*** EXERCISE MATERIALS ***

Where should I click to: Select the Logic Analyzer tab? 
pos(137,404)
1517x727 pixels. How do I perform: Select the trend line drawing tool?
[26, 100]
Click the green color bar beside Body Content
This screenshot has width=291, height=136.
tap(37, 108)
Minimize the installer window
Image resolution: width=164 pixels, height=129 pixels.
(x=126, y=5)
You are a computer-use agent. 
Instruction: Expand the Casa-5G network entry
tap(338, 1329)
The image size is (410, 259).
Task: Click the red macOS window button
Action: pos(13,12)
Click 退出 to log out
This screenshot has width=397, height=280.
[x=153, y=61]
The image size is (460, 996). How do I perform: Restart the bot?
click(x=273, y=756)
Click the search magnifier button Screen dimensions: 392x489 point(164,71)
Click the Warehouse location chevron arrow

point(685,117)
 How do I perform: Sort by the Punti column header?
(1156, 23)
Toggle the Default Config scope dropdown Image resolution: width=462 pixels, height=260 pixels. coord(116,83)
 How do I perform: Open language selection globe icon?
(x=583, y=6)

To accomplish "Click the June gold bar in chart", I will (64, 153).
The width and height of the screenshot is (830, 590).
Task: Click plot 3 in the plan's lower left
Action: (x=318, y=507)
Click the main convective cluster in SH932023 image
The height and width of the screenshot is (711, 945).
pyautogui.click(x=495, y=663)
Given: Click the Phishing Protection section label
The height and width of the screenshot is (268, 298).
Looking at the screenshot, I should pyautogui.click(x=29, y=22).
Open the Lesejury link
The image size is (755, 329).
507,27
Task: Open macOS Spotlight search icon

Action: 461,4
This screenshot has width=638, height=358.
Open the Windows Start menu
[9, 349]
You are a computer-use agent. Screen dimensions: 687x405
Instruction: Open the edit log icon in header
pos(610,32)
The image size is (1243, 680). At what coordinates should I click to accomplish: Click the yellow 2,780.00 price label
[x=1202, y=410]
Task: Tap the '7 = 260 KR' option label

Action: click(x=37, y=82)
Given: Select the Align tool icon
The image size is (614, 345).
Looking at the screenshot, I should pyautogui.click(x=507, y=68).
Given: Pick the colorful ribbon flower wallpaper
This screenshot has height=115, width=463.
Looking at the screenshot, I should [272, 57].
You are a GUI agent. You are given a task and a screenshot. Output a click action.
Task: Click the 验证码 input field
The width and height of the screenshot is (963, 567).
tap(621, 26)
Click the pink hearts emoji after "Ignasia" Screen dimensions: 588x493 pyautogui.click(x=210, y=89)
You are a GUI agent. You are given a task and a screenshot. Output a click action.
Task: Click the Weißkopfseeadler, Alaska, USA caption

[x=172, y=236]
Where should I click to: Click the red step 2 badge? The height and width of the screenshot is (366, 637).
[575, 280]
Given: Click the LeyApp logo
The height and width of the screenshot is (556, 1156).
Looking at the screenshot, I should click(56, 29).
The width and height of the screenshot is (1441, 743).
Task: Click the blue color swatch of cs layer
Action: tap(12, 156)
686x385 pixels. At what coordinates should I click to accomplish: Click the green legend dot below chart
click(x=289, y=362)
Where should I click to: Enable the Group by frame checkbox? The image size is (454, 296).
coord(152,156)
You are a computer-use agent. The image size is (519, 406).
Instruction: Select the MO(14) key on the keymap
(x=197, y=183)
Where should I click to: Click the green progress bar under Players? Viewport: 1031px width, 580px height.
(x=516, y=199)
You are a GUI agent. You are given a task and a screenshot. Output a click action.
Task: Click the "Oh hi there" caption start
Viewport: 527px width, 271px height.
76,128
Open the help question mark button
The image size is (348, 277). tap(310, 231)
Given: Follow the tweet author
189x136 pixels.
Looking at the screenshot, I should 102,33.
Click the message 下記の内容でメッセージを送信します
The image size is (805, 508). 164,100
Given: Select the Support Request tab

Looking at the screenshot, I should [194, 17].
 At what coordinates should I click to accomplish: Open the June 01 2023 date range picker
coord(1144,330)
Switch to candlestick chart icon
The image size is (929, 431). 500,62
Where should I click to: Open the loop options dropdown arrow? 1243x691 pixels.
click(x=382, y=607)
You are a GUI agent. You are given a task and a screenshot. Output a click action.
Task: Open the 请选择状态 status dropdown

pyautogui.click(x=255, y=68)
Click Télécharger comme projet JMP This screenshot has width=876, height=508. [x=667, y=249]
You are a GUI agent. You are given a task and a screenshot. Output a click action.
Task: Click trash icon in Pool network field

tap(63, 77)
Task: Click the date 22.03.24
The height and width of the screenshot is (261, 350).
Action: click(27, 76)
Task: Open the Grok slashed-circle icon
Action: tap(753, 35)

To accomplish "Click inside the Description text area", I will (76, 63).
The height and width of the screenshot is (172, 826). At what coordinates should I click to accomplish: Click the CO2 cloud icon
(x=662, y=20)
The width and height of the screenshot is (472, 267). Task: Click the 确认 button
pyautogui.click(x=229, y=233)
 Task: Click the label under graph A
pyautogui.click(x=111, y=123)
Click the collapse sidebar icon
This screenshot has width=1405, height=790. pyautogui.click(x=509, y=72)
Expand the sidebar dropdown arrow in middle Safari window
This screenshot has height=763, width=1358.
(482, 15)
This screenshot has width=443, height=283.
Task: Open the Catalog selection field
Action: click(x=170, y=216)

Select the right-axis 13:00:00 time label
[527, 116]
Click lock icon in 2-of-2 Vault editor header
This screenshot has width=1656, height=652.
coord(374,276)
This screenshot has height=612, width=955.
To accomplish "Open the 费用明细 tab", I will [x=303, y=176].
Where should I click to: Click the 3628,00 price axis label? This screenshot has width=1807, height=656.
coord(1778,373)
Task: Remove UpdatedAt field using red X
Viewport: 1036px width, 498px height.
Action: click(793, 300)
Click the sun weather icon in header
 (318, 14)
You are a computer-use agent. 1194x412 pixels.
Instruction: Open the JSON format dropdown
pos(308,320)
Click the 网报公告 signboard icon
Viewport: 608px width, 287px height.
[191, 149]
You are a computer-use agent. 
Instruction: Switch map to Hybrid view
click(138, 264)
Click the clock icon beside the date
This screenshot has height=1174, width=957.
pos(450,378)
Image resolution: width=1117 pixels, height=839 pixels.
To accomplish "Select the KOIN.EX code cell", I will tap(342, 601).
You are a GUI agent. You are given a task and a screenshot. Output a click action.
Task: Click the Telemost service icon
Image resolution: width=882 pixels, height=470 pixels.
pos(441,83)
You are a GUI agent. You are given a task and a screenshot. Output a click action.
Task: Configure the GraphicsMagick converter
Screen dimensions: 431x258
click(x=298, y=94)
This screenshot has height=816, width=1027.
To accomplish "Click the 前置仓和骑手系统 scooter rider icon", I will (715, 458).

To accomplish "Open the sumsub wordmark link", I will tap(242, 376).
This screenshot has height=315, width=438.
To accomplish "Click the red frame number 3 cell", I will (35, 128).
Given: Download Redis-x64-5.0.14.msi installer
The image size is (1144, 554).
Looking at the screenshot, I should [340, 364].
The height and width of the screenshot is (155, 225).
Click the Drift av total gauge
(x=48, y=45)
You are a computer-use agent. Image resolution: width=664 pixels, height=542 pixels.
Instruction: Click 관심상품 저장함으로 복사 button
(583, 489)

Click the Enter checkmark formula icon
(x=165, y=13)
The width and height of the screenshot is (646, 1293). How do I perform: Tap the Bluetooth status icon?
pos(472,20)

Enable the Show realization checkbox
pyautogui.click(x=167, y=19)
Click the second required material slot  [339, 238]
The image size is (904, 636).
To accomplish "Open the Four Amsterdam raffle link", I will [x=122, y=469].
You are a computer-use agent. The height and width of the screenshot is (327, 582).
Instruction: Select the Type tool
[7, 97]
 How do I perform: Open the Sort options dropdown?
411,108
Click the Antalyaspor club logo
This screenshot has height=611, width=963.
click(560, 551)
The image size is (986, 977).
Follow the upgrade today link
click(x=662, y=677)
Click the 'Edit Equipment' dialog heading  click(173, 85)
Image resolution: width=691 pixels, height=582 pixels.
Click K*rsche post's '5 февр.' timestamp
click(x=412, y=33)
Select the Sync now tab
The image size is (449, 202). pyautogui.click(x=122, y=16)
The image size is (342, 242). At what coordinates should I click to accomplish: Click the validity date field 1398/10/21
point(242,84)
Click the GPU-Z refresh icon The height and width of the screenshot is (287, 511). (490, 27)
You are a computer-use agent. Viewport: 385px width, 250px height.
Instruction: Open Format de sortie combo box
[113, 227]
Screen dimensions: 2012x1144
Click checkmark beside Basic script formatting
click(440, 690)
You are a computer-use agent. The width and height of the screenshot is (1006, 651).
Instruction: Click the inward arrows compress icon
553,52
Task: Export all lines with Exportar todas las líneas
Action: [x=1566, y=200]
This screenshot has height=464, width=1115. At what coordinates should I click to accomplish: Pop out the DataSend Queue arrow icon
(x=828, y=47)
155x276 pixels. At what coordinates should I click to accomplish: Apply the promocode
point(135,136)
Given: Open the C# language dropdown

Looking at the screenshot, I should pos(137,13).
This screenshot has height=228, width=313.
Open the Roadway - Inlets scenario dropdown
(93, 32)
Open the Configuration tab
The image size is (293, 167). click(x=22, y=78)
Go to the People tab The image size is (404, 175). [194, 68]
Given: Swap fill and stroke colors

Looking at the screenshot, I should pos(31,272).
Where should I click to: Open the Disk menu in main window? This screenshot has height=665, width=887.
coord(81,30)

*** End of EXERCISE MATERIALS ***

YOUR INSTRUCTIONS: Find the line with "The height and width of the screenshot is (172, 826)." in the entries above. Retype it and each line after it, exactly, through the line with "Expand the sidebar", and stop there.

ANSWER TO THIS EXERCISE:
The height and width of the screenshot is (172, 826). At what coordinates should I click to accomplish: Click the CO2 cloud icon
(x=662, y=20)
The width and height of the screenshot is (472, 267). Task: Click the 确认 button
pyautogui.click(x=229, y=233)
 Task: Click the label under graph A
pyautogui.click(x=111, y=123)
Click the collapse sidebar icon
This screenshot has width=1405, height=790. pyautogui.click(x=509, y=72)
Expand the sidebar dropdown arrow in middle Safari window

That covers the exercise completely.